There are many types of strabismus, in relation to the cause and their morphological characteristics (convergent, divergent, vertical, rotational, manifest, latent, paralytic, non-paralytic).

Strabismus, in addition to its aesthetic problem, can affect the development of vision, and disrupt many other vision-dependent functions.

In a squinting eye, the progression of vision is interrupted; this is when amblyopia (lazy eye) is observed, and the patient loses the ability of stereoscopic vision, to perceive the depth dimension.

Although the most common causes of strabismus in children are heredity and refractive disorders, brain and other chronic diseases, as well as a serious pathology within the eye, complement the list of causes.

Strabismus that occurs at late age is uncommon, and is usually attributed to pathological causes or trauma, and is accompanied by diplopia.

Treatment of strabismus in children aims at aligning the two eyes and improving their vision-dependent skills, while treatment for strabismus in adults is mainly aimed at relieving diplopia.

Strabismus, depending on the age of the patient, is usually treated with:

• Glasses (simple or prismatic)

• Treatment with eye covering (if amblyopia coexists)

• Botox injections

• Surgery

• A combination of the above

Patients who shall undergo surgery for strabismus should be aware of the following:

  • Although strabismus surgery is one of the low-risk surgical procedures with respect to vision, it is likely to be accompanied by a slight possibility of complications.

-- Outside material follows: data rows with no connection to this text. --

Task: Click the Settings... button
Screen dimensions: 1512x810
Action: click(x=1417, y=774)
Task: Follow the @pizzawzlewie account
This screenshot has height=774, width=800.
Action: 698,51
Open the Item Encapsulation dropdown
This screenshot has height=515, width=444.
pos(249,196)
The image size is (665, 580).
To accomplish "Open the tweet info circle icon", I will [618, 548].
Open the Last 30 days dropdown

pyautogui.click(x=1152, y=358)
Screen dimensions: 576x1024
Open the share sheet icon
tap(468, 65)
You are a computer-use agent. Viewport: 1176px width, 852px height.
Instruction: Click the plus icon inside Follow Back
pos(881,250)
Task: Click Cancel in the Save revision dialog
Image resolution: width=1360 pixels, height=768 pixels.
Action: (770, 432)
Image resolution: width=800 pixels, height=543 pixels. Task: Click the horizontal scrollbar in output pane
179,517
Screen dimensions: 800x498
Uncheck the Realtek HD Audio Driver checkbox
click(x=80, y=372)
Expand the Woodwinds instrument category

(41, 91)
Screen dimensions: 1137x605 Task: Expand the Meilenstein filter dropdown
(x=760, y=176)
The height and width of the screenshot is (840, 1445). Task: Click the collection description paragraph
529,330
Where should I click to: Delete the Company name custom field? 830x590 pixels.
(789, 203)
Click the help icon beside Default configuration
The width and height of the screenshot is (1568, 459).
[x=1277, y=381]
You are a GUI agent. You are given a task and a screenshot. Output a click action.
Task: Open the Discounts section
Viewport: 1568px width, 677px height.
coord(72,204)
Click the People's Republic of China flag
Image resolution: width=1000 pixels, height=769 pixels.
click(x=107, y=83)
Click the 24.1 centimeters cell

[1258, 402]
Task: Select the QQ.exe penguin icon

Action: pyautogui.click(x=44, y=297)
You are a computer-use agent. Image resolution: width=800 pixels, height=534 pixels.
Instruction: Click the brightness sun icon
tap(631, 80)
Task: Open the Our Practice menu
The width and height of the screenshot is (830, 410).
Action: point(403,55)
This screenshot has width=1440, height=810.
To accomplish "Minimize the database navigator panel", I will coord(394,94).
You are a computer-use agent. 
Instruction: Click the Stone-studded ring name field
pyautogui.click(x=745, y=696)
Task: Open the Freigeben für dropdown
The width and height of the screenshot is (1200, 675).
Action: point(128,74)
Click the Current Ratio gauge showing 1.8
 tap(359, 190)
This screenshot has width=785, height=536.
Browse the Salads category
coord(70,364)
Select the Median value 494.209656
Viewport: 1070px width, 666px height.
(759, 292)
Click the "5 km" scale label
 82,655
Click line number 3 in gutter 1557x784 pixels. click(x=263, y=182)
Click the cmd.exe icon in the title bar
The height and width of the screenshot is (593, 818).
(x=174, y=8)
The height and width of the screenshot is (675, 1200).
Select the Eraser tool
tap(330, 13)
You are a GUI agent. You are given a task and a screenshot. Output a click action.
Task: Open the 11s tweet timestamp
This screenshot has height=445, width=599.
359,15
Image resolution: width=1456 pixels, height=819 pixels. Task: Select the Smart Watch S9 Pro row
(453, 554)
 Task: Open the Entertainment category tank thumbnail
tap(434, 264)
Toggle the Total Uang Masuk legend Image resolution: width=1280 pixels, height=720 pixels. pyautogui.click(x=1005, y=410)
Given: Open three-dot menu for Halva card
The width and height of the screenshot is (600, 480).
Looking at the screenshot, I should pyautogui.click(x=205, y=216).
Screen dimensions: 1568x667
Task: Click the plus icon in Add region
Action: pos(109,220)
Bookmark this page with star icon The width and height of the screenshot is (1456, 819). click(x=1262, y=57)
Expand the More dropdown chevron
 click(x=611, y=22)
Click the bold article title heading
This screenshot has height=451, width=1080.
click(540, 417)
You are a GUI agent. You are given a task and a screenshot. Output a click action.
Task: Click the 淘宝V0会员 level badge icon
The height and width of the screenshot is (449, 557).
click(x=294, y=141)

These may occur during, or after surgery is completed, but they are all reversible, through a proper therapeutic approach.
  • The objectives of the surgery.
  • Depending on the patient’s age, type of strabismus, and their personal experience, the surgeon chooses the appropriate surgical technique.
  • 99.5% of procedures are performed on the same day (duration of surgery, as well as recovery at the clinic may vary, depending on the case).
  • In all pediatric patients and in most adults, surgery is performed under general anesthesia, unless there are other reasons, so adults have the option of local anesthesia (the decision is made jointly, by the doctor and the patient).
  • The fact that the patient shall be on a medication for about a month.
  • That their eyes obtain their final position within 1 ½ month after surgery.
  • Every case of re-surgery, as well as cases of complex strabismus, are technically more difficult and require the intervention of an experienced surgeon.